Die Bahn ist dabei ein Verkehrsmittel, das sehr viele Dämme, Einschnitte und Überquerungen von Wasserläufen braucht. Das hat damit zu tun, dass Züge geringere Steigungen vertragen und deshalb Bahnstrecken aufwendiger trassiert werden müssen als Straßen. Hänge und Dämme hat die Bahn dabei immer im Blick. Der Streckenzustand wird regelmäßig inspiziert.

Wenn also auf Bildern aus Riedlingen deformierte Gleise zu sehen sind, dann war das sicher eine Folge des Unglücks und nicht seine Ursache. Deshalb passt der Unfall auch nicht in das zurzeit viel diskutierte Stichwort einer maroden Bahn-Infrastruktur, sondern er lenkt den Blick auf extreme Wetterereignisse. Aktuell ist offenbar auch ein Wasserschacht im Visier, der eine Komponente gewesen sein könnte.

Schon heute aufwendige Sicherung

An besonders gefährdeten Stellen an Bahnstrecken, wie man sie etwa auf der Geislinger Steige an der Bahnlinie zwischen Stuttgart und Ulm sehen kann, sind ganze Hänge mit Beton verkleidet und mit Verankerungen versehen. Das wurde in den vergangenen Jahrzehnten an immer mehr Abschnitten gemacht.
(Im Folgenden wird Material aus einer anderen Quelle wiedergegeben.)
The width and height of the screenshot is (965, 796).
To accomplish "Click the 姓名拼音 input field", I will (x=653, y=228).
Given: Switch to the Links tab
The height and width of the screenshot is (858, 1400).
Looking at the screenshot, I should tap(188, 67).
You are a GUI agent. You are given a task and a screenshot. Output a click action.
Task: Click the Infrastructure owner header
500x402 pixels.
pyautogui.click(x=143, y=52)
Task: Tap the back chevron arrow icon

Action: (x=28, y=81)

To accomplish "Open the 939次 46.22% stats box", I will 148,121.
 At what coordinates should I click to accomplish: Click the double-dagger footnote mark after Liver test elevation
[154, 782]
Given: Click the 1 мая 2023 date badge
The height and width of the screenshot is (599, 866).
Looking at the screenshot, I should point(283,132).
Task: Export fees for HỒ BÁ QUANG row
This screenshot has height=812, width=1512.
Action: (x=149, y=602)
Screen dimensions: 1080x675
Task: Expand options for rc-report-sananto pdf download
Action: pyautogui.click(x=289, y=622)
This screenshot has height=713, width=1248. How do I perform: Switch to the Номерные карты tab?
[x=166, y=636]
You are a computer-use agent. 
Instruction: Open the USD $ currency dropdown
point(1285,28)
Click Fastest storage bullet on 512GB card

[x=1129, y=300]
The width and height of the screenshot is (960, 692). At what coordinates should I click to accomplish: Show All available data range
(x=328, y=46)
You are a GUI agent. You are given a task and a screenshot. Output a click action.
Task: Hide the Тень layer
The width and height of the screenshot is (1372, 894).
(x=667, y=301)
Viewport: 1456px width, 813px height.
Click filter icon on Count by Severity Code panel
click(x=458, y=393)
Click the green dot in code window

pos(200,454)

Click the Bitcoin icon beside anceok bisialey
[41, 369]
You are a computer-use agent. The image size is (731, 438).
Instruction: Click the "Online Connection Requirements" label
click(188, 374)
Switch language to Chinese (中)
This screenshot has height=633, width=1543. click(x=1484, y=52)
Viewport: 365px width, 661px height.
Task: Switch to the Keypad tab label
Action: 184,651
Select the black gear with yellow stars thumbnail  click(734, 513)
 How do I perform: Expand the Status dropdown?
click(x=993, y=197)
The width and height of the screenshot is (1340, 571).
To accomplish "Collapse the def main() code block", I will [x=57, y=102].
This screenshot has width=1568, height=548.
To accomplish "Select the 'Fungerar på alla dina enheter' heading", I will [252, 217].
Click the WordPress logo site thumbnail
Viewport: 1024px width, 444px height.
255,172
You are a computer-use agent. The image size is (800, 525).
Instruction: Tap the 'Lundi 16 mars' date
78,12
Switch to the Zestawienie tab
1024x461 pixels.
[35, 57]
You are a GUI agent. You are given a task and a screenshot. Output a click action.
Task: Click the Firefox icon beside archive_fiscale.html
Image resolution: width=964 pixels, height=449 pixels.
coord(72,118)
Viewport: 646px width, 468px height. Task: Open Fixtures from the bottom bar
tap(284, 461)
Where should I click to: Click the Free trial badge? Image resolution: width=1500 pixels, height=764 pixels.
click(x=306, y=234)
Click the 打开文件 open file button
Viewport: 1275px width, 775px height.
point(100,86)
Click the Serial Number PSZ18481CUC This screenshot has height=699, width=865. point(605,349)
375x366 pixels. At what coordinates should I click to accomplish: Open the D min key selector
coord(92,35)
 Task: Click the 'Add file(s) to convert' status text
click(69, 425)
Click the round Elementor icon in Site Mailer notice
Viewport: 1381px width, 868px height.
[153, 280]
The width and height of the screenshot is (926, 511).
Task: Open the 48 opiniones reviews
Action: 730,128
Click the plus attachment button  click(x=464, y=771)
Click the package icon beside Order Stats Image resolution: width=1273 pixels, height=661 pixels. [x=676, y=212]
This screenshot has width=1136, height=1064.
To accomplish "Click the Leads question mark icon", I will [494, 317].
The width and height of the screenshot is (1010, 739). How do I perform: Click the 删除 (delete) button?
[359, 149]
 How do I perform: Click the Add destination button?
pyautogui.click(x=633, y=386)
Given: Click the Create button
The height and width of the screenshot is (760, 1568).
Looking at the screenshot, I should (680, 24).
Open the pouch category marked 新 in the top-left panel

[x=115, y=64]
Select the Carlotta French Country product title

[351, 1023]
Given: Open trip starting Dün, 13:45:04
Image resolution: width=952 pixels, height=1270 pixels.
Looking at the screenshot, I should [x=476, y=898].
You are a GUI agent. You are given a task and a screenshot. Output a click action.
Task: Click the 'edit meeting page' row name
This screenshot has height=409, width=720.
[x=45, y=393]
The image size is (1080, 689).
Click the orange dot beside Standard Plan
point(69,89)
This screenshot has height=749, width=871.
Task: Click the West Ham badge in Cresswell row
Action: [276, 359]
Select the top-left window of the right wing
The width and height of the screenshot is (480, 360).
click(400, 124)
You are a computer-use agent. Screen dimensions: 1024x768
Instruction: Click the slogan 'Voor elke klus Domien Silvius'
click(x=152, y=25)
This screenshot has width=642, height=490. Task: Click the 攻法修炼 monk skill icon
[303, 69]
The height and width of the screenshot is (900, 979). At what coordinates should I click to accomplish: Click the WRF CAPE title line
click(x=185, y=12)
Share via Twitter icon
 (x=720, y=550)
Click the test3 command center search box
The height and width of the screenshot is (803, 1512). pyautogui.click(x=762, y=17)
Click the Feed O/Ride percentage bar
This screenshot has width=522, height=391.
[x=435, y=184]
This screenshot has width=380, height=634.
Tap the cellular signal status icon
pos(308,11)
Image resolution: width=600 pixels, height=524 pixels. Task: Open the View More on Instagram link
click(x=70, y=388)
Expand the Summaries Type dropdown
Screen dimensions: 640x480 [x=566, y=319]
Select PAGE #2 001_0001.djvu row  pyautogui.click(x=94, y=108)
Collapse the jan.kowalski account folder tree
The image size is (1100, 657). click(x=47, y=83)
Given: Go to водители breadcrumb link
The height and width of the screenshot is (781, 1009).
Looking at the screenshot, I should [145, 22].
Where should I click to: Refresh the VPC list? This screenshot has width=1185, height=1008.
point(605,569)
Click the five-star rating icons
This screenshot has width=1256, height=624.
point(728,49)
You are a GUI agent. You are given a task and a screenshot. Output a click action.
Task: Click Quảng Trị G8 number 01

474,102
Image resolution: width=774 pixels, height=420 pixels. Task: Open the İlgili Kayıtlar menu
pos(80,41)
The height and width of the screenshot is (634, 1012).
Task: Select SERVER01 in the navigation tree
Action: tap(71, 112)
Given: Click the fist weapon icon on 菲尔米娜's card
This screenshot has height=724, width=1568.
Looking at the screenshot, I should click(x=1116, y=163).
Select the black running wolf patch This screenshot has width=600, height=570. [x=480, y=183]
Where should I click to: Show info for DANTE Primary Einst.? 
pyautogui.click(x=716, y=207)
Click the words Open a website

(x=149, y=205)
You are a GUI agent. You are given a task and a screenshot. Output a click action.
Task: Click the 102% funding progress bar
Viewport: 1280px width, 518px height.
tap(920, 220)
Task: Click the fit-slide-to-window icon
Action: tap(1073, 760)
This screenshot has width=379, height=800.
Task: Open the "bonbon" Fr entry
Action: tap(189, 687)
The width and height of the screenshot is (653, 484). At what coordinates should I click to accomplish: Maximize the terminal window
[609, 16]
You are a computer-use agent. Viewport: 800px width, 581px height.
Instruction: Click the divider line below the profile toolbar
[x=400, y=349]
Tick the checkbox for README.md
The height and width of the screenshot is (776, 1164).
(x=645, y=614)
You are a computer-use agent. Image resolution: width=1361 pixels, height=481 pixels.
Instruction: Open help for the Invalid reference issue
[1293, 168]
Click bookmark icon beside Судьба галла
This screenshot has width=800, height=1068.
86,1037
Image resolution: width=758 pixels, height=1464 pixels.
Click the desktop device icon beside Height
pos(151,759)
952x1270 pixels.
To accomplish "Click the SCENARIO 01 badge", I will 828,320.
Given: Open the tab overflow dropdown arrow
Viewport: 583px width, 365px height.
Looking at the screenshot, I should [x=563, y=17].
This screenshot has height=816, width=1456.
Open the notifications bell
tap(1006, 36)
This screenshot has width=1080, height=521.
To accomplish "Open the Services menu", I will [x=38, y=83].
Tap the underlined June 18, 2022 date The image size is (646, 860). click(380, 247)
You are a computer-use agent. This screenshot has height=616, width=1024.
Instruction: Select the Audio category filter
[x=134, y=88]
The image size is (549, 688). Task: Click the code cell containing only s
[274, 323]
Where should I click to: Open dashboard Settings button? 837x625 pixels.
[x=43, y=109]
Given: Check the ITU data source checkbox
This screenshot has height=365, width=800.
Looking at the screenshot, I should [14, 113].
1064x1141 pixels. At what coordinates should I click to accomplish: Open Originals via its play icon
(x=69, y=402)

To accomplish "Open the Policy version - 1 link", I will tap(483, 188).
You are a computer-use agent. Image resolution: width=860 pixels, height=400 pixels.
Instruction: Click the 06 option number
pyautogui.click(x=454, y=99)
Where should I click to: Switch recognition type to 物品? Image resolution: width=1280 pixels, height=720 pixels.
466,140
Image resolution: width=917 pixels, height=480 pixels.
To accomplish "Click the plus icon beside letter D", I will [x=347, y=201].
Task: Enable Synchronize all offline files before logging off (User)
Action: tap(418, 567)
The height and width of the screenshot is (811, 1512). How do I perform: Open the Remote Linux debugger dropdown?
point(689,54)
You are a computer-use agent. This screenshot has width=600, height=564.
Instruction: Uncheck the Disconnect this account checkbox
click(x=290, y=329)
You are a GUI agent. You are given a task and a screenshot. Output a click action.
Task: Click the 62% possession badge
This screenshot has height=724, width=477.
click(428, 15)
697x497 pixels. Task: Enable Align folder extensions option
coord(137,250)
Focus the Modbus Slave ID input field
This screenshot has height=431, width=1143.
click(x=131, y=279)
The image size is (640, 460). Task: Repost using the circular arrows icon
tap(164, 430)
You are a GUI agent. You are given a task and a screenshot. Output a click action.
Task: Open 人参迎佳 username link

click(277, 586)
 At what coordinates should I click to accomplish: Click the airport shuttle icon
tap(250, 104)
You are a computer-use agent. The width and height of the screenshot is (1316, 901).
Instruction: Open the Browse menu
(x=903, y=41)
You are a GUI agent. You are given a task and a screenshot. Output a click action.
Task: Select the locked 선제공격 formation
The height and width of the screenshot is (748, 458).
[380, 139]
Aber so wie wie jetzt im Ahrtal, wo eine ganze Strecke im Blick auf den Klimawandel und mögliche extreme Unwetter ganz neu konzipiert wurde, ist das für das ganze 39 000 Kilometer lange Bestandsnetz der Eisenbahn in Deutschland unrealistisch.

Gibt es kein Warnsystem?

Aber warum gibt es nicht Warnsysteme, damit Züge bei Hindernissen rechtzeitig bremsen? Auch wenn Lokführer natürlich ihre Strecke immer genau beobachten und bei Hindernissen abzubremsen versuchen, fahren Züge generell nicht auf Sicht, sondern nach Signalisierung. Der Bremsweg, um zu reagieren, ist nämlich zu lang. Bei der Bahn bräuchte es also streckenbezogene und nicht fahrzeuggebundene Warnsysteme.

Es gibt heute schon Systeme, die erkennen, wenn beispielsweise ein Zug nach einem Unfall auf der Strecke steht. Ein anderer Zug, der dem verunglückten Regionalexpress hinterhergefahren oder begegnet wäre, wäre also auf der eingleisigen Strecke vor der Einfahrt in den Streckenabschnitt also rechtzeitig gestoppt worden.

Möglich wäre es rein theoretisch Warndetektoren, an gefährdeten Stellen einzurichten. Dies gibt es etwa in der Schweiz an besonders gefährdeten Stellen. Aber bei diesen teuren Einrichtungen geht es um einige exponierte, große Steilhänge in den Alpen, nicht um Strecken wie jetzt in Oberschwaben.

Bei Sturm hat die Bahn schon den Betrieb eingestellt

Ironischerweise ist der Deutschen Bahn bei ihrer Reaktion auf riskante Wetterlagen in den vergangenen Jahren eher Übervorsicht vorgeworfen worden. So stellt das Unternehmen viel früher als andere Bahnen bei Sturmwarnungen großflächig den Bahnverkehr ein. So geschehen etwa erst vor wenigen Tagen in Berlin.  

Hier sind vor allem umgestürzte Bäume im Blick, die in der Regel weniger gefährlich sind als Erdrutsche. Da sie nicht die Wucht haben, Gleise zu verformen, entgleist ein Zug deshalb in der Regel nicht. Mit Blick auf die Sicherheit und den Klimawandel rodet die Deutsche Bahn inzwischen wieder intensiver die Grünstreifen rechts und links der Gleise, nachdem sie dies für einige Jahre aus Ersparnisgründen reduziert hatte. Aber auch hier stößt sie für diesen Eingriff in die Natur immer wieder auf Proteste.

Kleinteilige Wetterwarnungen sind komplex

Die Option bei sich anbahnenden Gewittern Züge langsamer fahren zu lassen, um Unfallfolgen zu mindern, gäbe es durchaus. Doch im Gegensatz zu großflächigen Orkanstürmen, wäre dies extrem komplex. Ab welcher Wetterwarnung, in welchem Gebiet, würde man das vorsorglich anordnen? Zudem war der Zug in Riedlingen nach ersten Auswertungen mit etwa 80 Stundenkilometer nicht besonders schnell unterwegs.

Dabei steht die Deutsche Bahn letztlich vor derselben Herausforderung wie andere Bereiche der Infrastruktur in Deutschland: Wie können wir angesichts der wachsenden Risiken durch den Klimawandel dort resilienter werden?